_EXERCISE PROMPT_: The answer must consist solely of the lines from the one containing "The image size is (600, 842)." through the last line of the records below, repeated exactly, with all pictures omitted.

[[ GIVEN DATA, beginning ]]

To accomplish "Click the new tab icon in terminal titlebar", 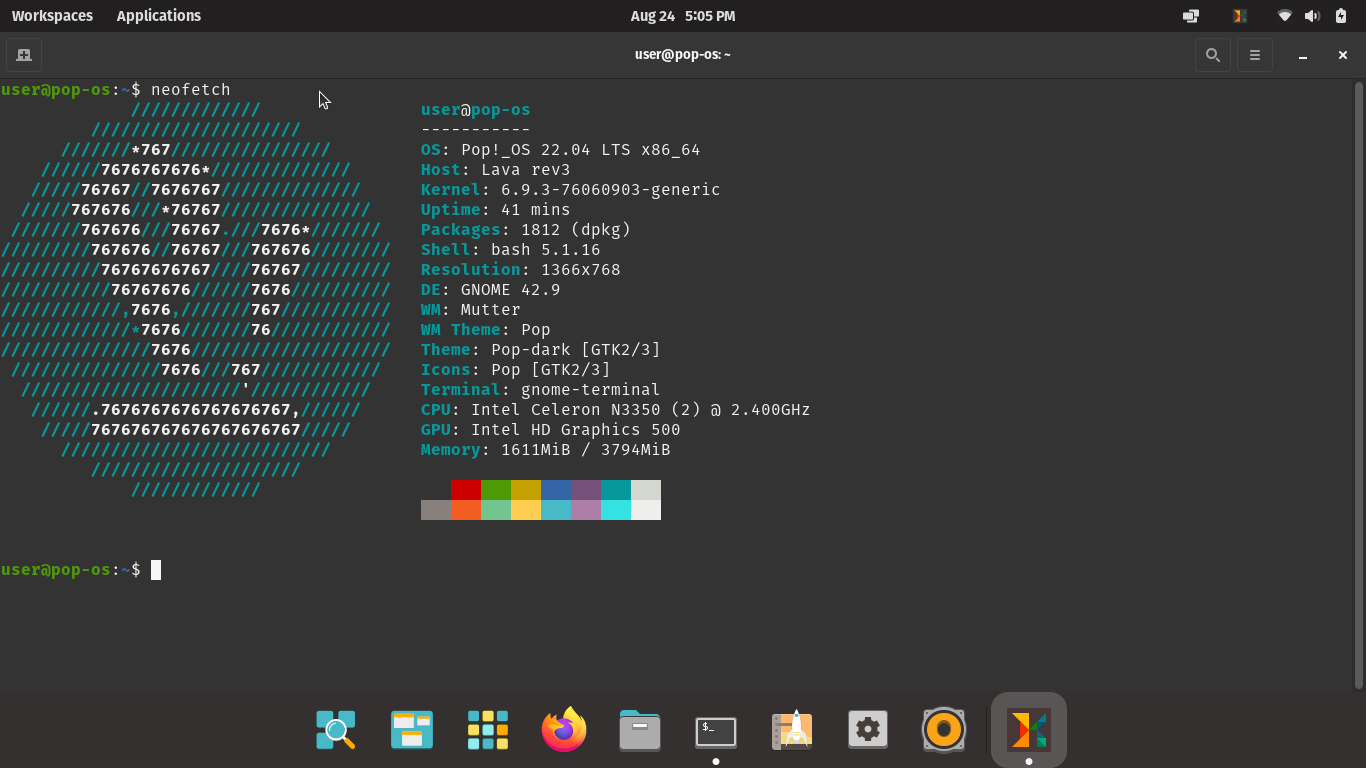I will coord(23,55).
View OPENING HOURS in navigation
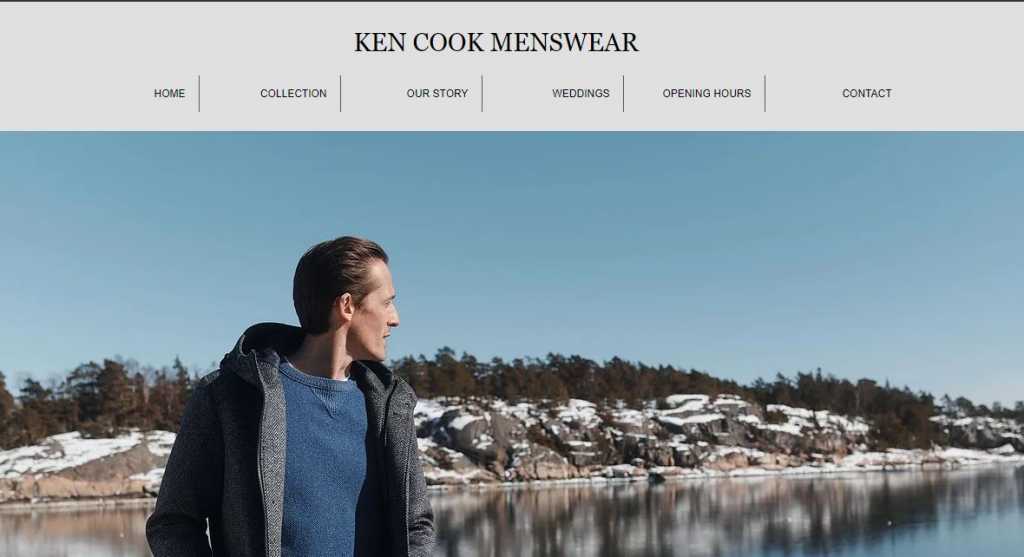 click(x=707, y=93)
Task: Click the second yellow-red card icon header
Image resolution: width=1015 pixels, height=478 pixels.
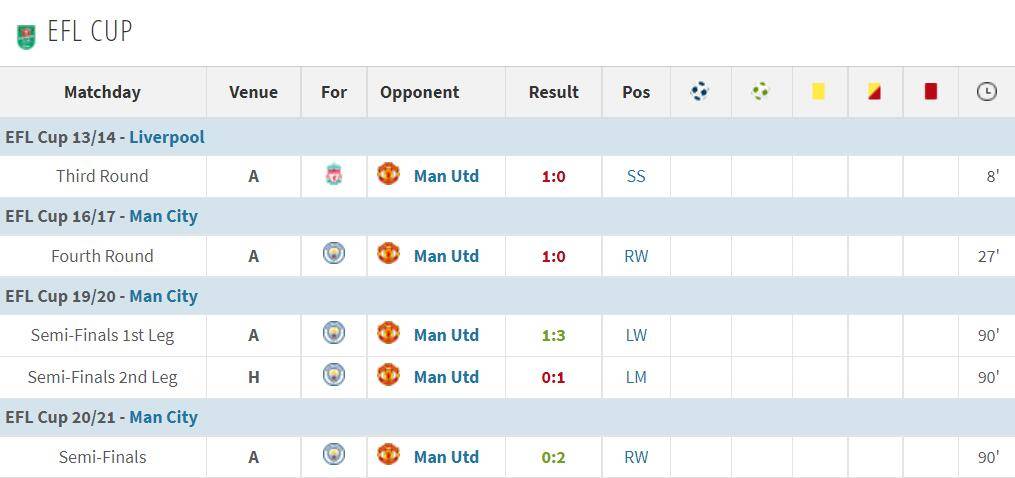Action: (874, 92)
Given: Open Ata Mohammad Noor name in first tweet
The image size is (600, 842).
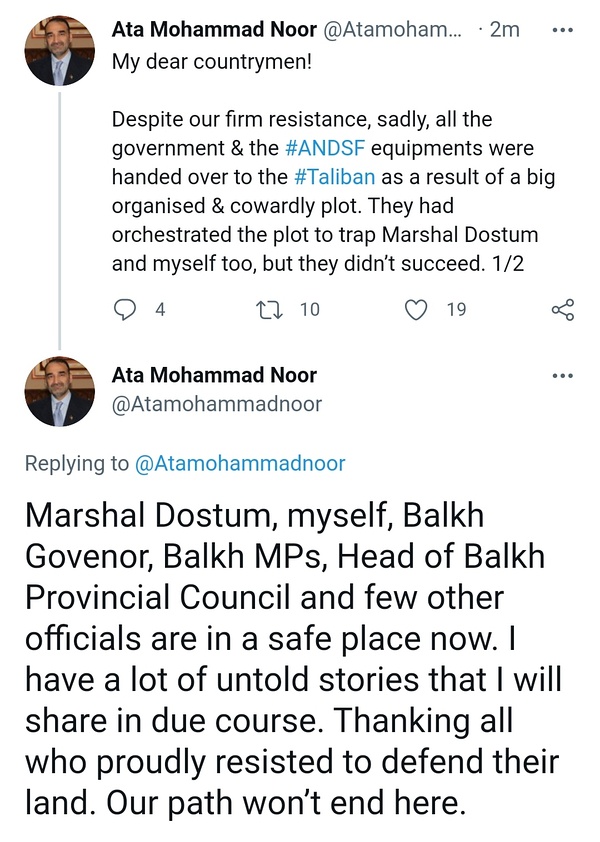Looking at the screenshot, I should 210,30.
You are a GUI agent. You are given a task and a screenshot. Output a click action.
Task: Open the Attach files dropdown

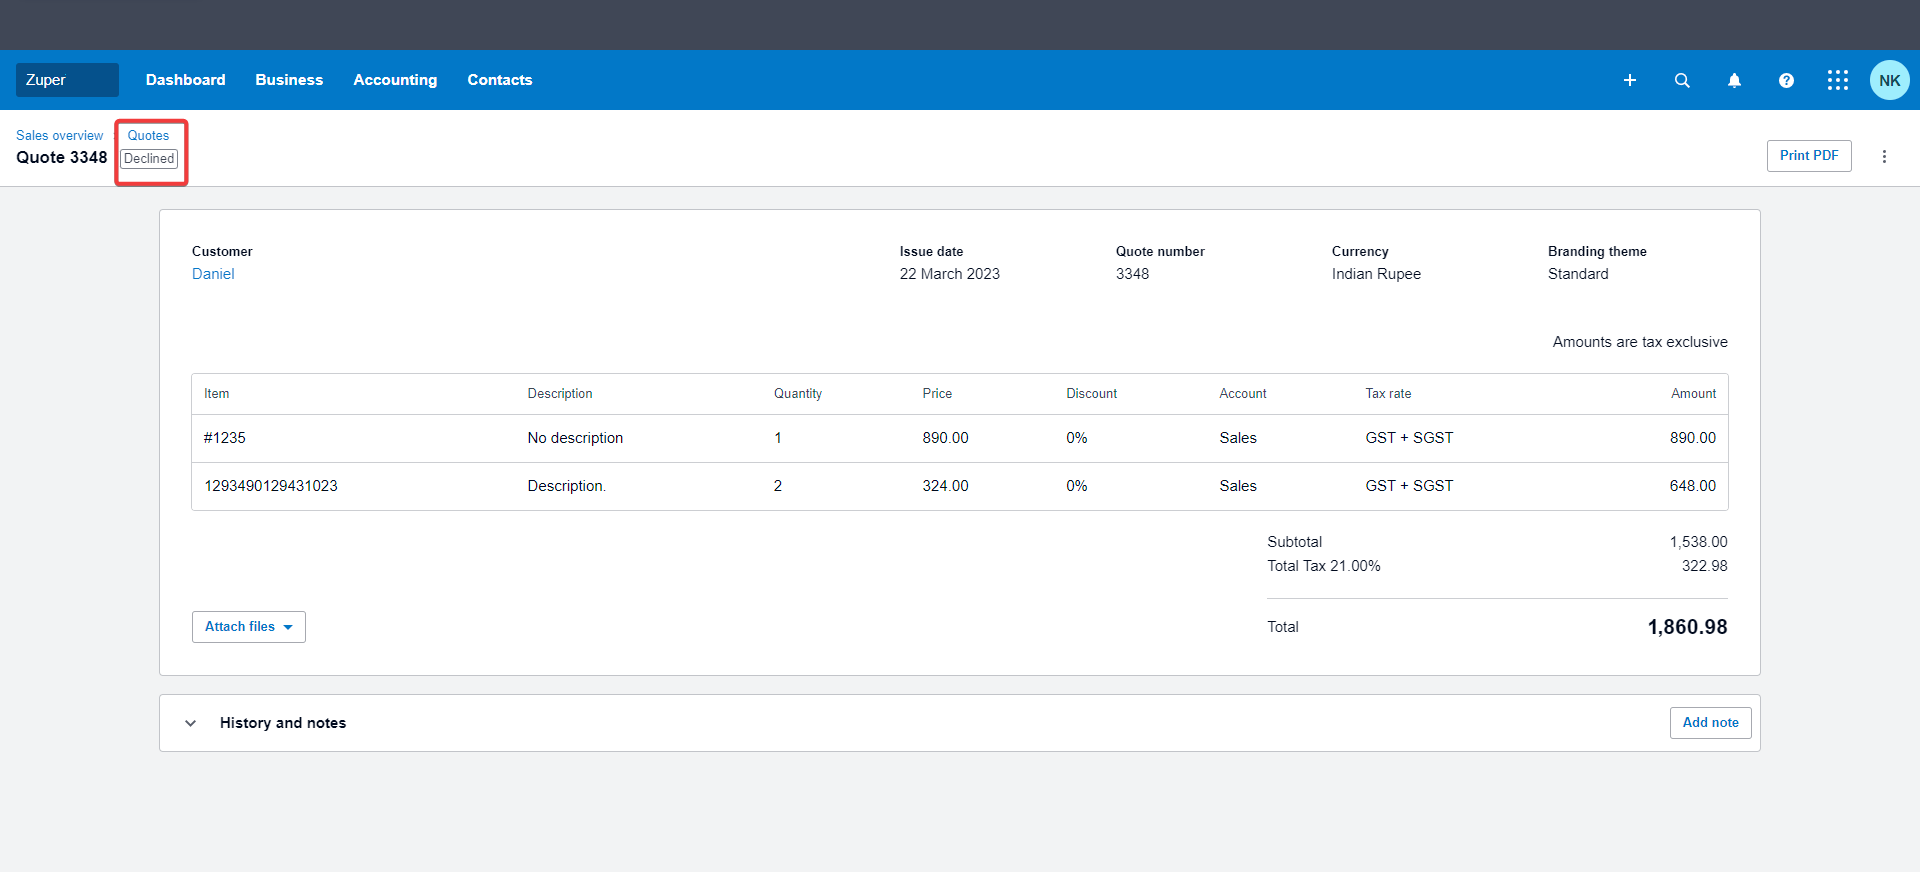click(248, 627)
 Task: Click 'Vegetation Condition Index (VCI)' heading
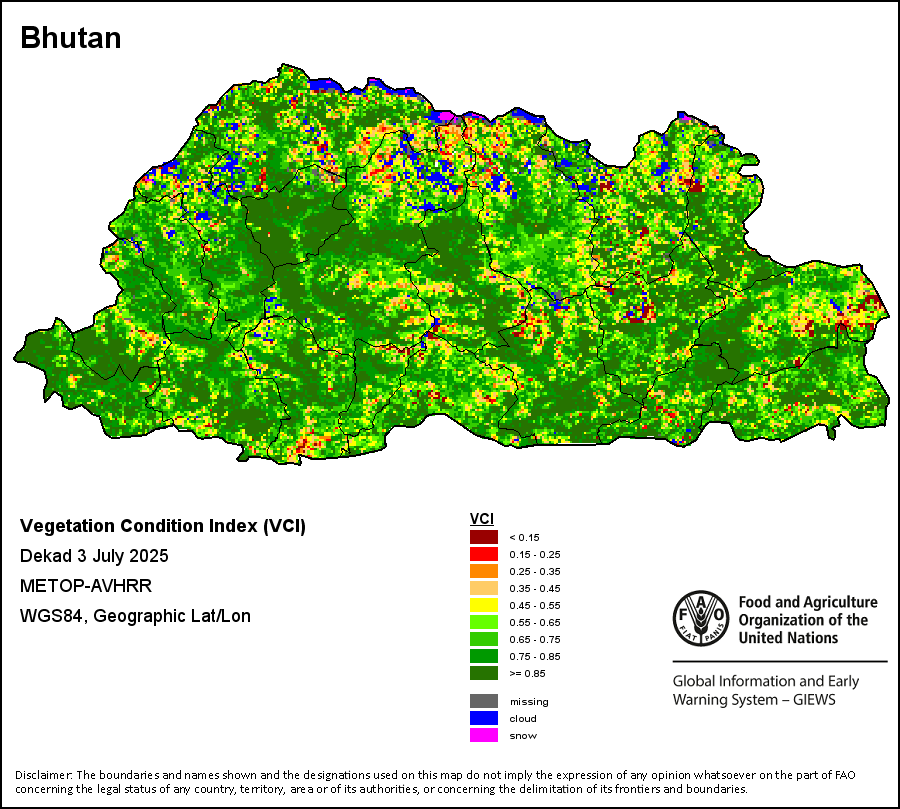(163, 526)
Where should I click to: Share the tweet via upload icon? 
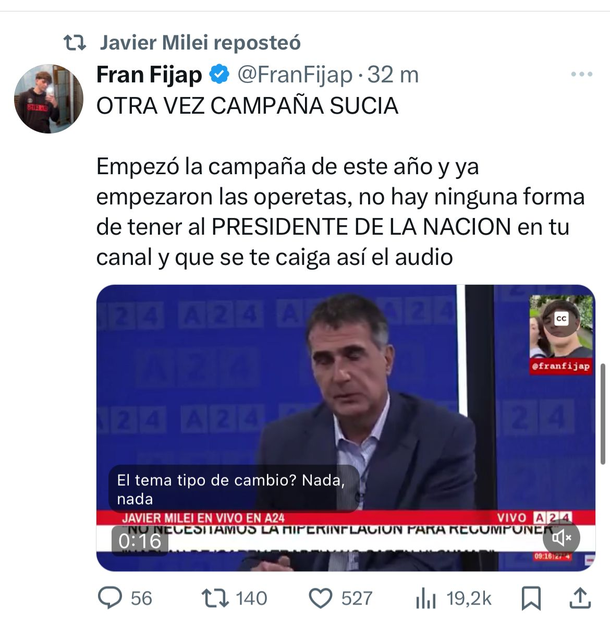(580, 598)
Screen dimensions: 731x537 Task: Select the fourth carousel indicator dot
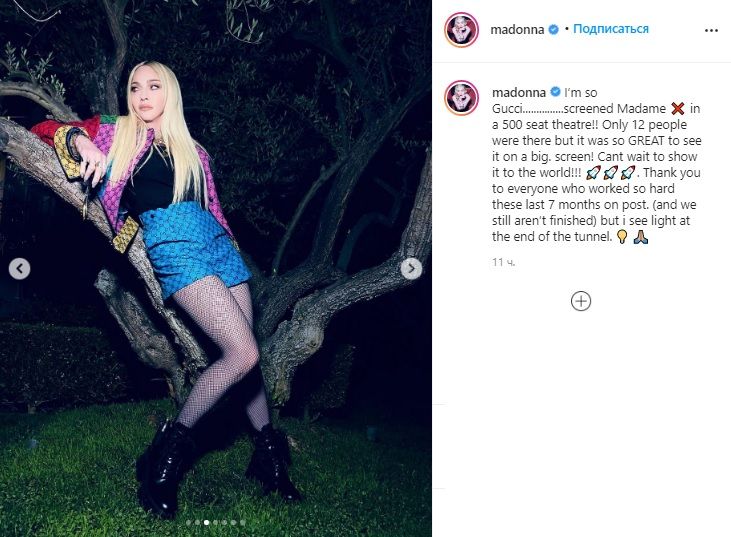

[[ GIVEN DATA, end ]]

_SOLUTION FOR THIS PROBLEM_:
The image size is (600, 842).
Looking at the screenshot, I should 210,30.
You are a GUI agent. You are given a task and a screenshot. Output a click action.
Task: Open the Attach files dropdown

click(248, 627)
 Task: Click 'Vegetation Condition Index (VCI)' heading
(163, 526)
Where should I click to: Share the tweet via upload icon? 
(580, 598)
Screen dimensions: 731x537 Task: Select the fourth carousel indicator dot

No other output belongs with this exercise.